(318f) Modulating Specific Ion Effects in Dilute Salt Hydrates for Dilute Acid Cellulose Hydrolysis

Cellulose, the primary component of lignocellulosic biomass, is a renewable source of glucose that can be converted into valuable bio-based chemicals and renewable energy. Among various conversion methods, dilute acid hydrolysis exhibits great economic potential. However, crystalline structure of cellulose makes it highly resistant to chemical and mechanical treatment, necessitating effective pretreatment strategies.

While there are various approaches to pretreatment, the authors hypothesize that the dilute acid hydrolysis of mechanically treated cellulose in incorporation with different metal salt hydrates (such as LiCl, KCl, NH4Cl, GdmCl) can be used to enhance glucose yield by altering the physical structure of cellulose and reducing electrostatic repulsion between the cellulose surface and the diluted hydrochloric acid (HCl) used for hydrolysis.
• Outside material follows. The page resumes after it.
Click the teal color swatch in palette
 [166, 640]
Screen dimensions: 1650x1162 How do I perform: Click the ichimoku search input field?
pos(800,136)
X-ray diffraction, Raman spectroscopy and zeta potential analysis were used to evaluate the effects of the different cations. As shown in Figure 1, metal salt hydrates alter the surface zeta potential of cellulose towards neutrality, decreasing repulsion with HCl. Figures 2a and 2b, illustrate that these salts also suppress recrystallation in aqueous environments before and after hydrolysis. Figure 3 is a culmination of these different effects at play, demonstrating how the combined effects of mechanical amorphization and salt addition, result in a significant enhancement in glucose yield.

In summary, pretreating cellulose with metal salt hydrates – especially GdmCl – has proven to be an effective strategy for enhancing glucose yields from hydrolysis. Our results demonstrate that GdmCl reduces the negative surface charge of cellulose, suppresses its recrystallization in aqueous environments (such the case for hydrolysis), and improve glucose yields compared to control samples without added salts and mechanical treatment. These findings suggest a promising, low-cost route for improving biomass conversion through green and scalable process enhancements.